▶ **SUPPLIED ENTRIES**
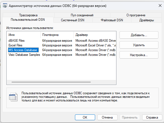Switch to the Трассировка tab
This screenshot has width=164, height=123.
(28, 15)
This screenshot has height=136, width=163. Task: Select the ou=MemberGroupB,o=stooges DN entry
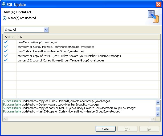point(37,42)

▶ **YOUR TASK**
Pull out each of the lines above that contains the string "screenshot", and copy them as they appear.

▶ **SOLVED EXERCISE**
This screenshot has width=164, height=123.
This screenshot has height=136, width=163. Task: Select the ou=MemberGroupB,o=stooges DN entry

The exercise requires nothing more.